··· INPUT DATA ···

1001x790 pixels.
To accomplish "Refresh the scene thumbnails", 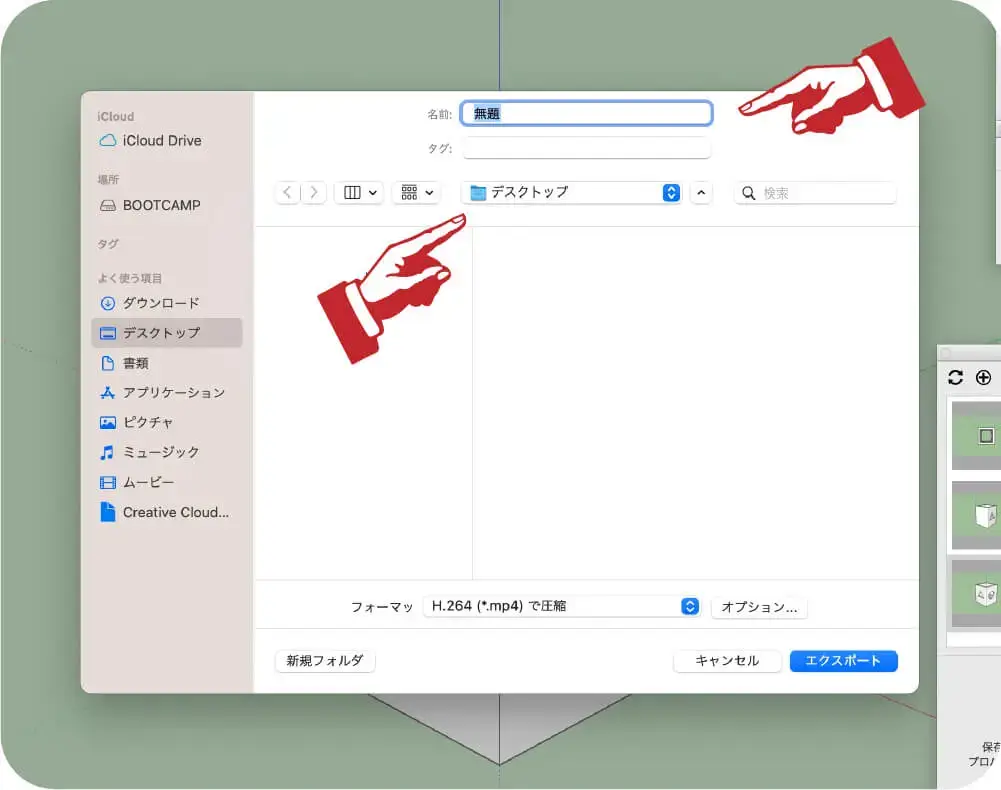I will (955, 378).
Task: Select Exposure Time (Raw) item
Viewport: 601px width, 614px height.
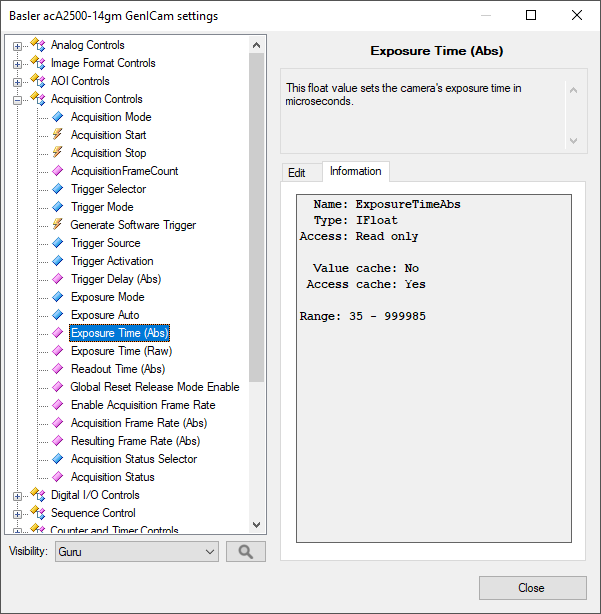Action: pos(121,351)
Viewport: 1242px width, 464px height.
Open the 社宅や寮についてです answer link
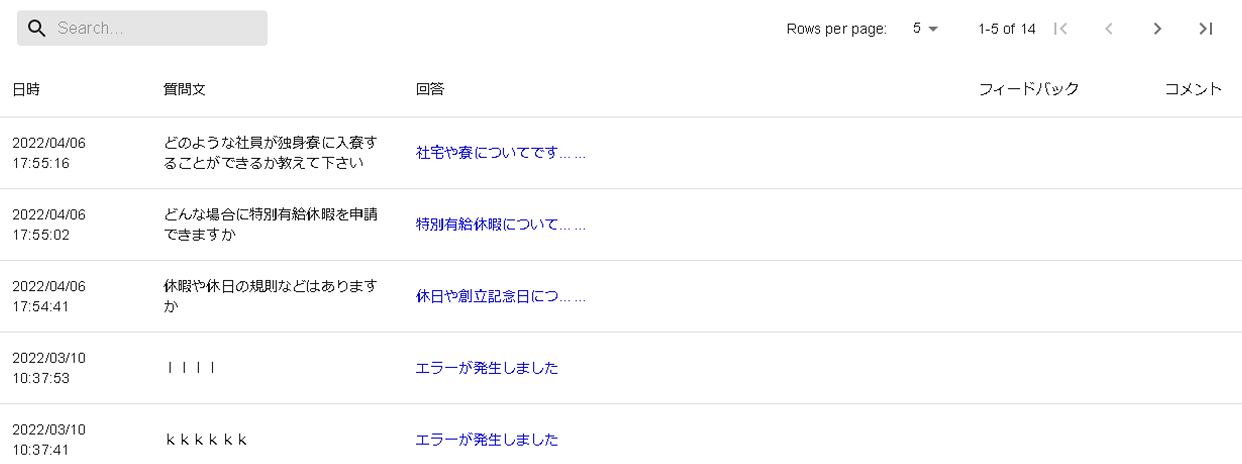point(499,153)
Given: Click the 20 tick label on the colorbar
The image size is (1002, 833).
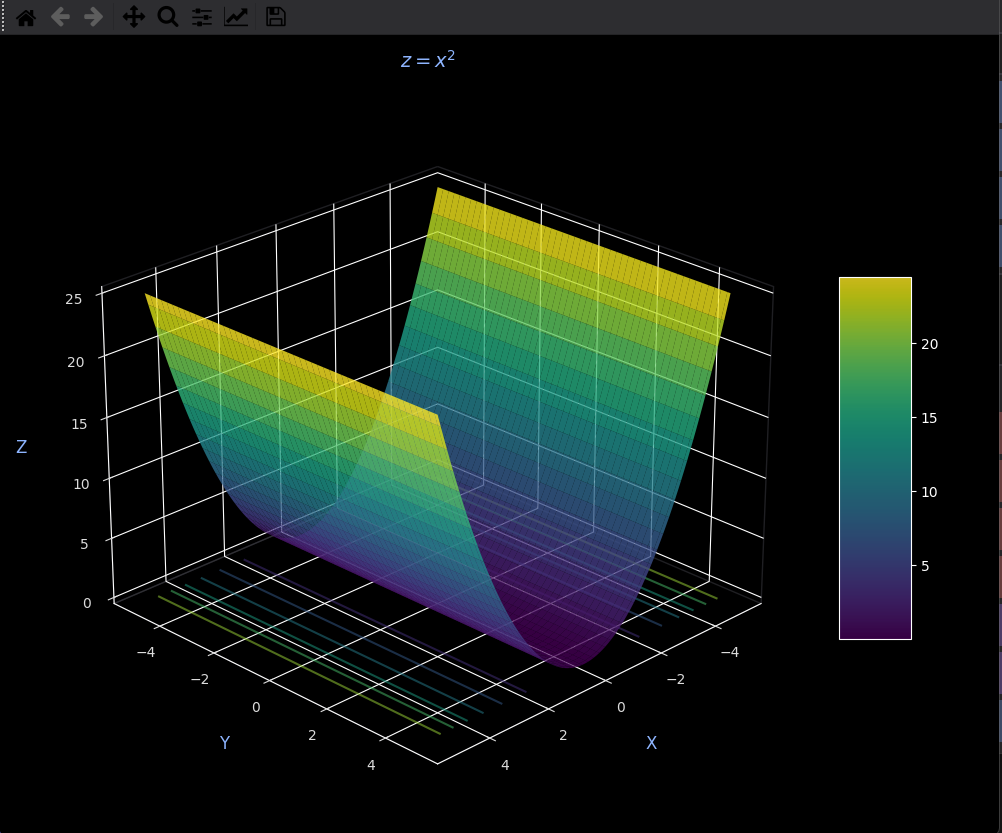Looking at the screenshot, I should click(x=930, y=345).
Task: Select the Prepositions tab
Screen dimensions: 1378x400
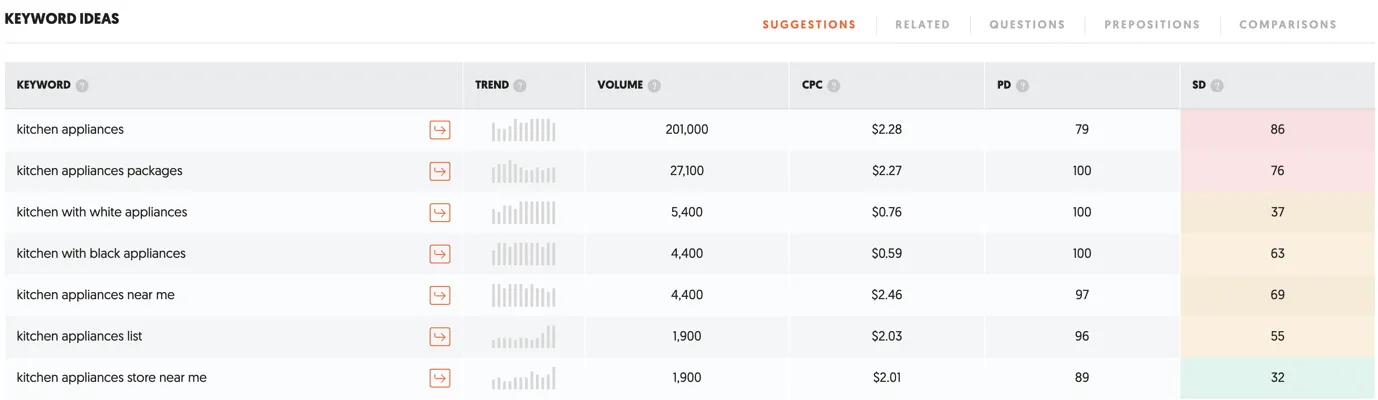Action: coord(1152,25)
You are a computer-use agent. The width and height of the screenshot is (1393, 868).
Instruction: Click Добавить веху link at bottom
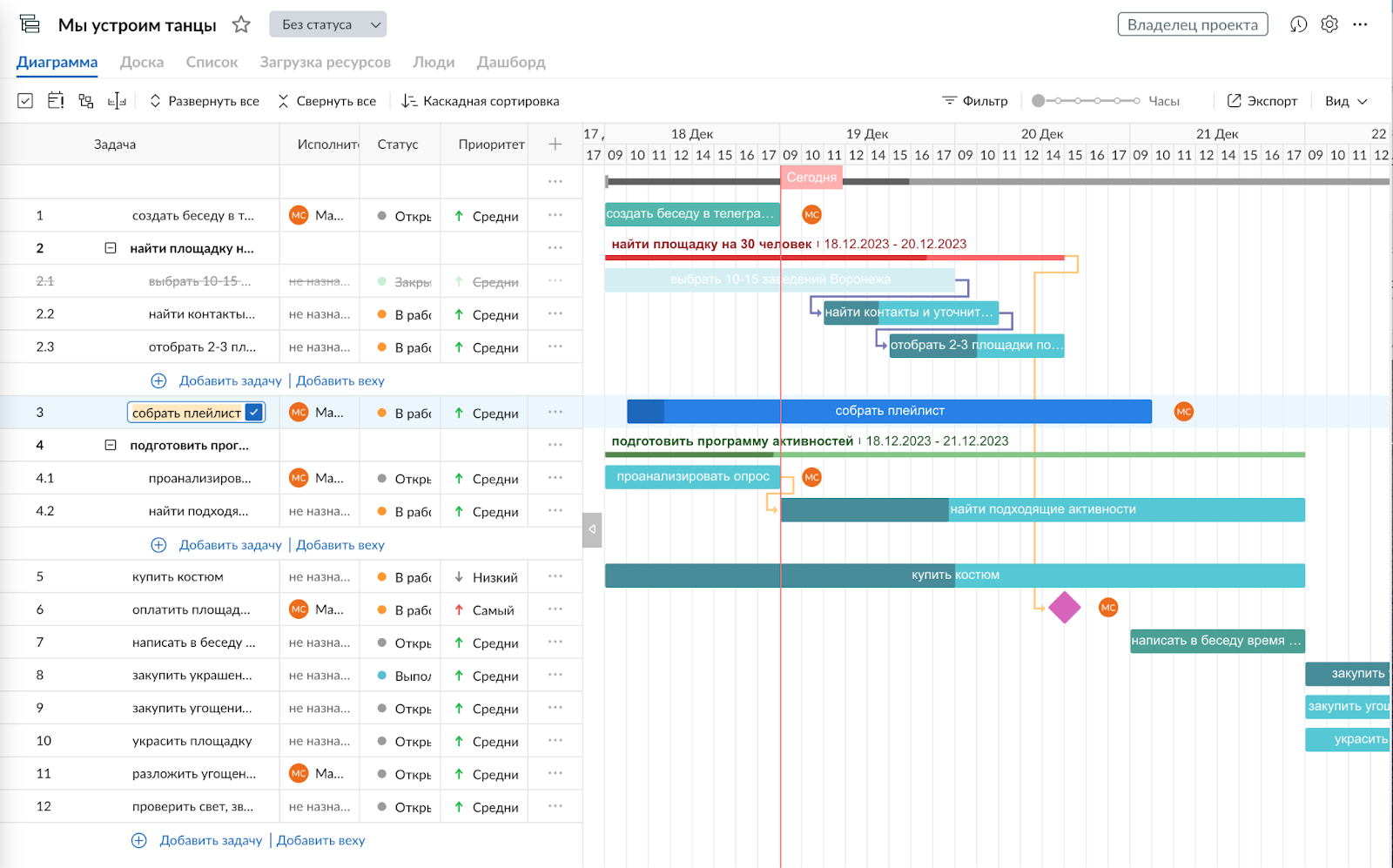click(320, 840)
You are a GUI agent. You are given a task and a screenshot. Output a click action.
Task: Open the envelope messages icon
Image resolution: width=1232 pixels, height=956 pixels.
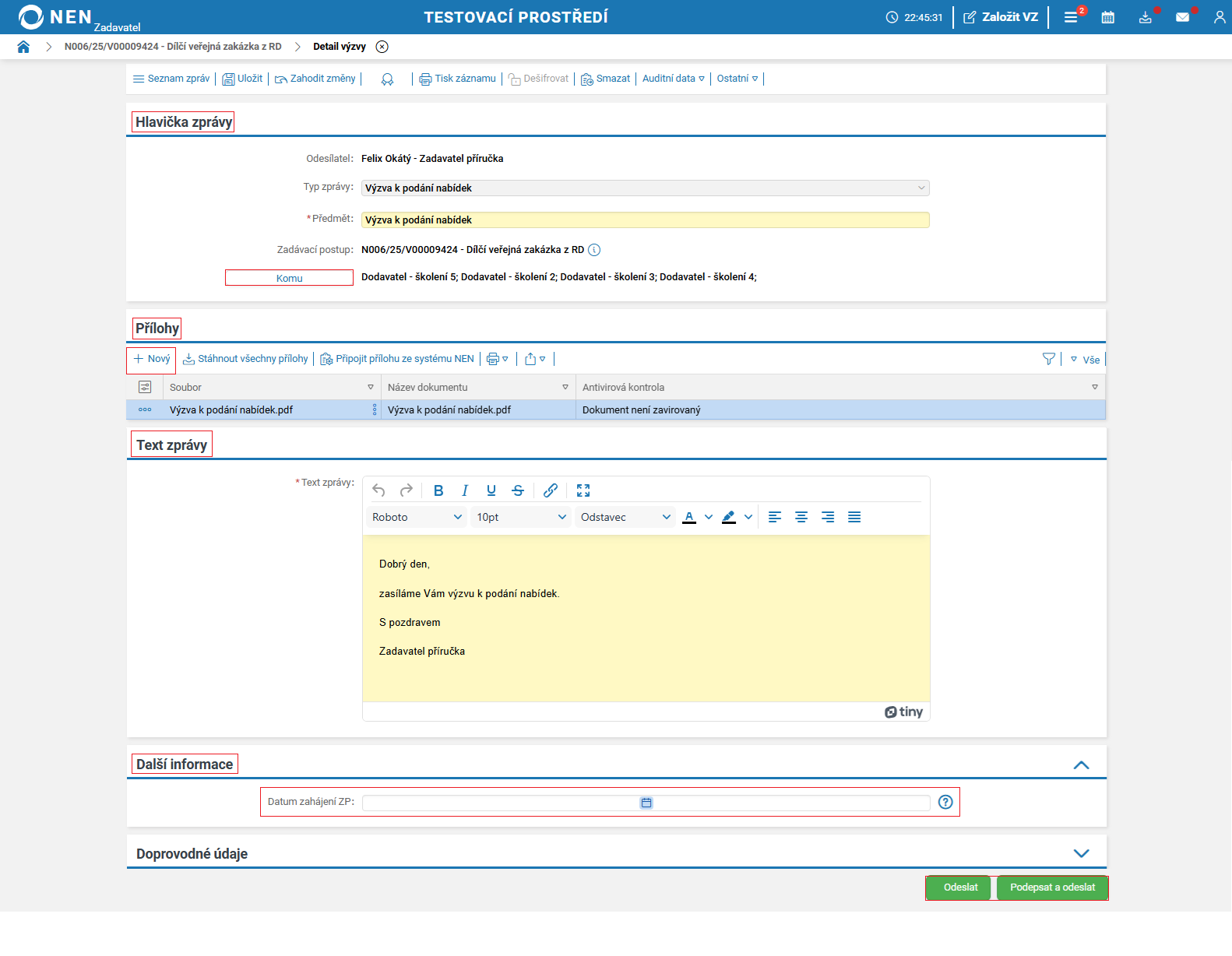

···

#### [ABOUT THIS EXERCISE]
Please print the span that begins at the line holding "Task: Select Exposure Time (Raw) item" and ends at the last line of the data, both ends included, with no pictures.

#### [FINAL ANSWER]
Task: Select Exposure Time (Raw) item
Viewport: 601px width, 614px height.
Action: pos(121,351)
Viewport: 1242px width, 464px height.
Open the 社宅や寮についてです answer link
point(499,153)
Given: Click the 20 tick label on the colorbar
The image size is (1002, 833).
Looking at the screenshot, I should click(x=930, y=345).
Task: Select the Prepositions tab
Screen dimensions: 1378x400
Action: coord(1152,25)
You are a computer-use agent. The width and height of the screenshot is (1393, 868).
Instruction: Click Добавить веху link at bottom
click(320, 840)
You are a GUI agent. You are given a task and a screenshot. Output a click action.
Task: Open the envelope messages icon
Image resolution: width=1232 pixels, height=956 pixels.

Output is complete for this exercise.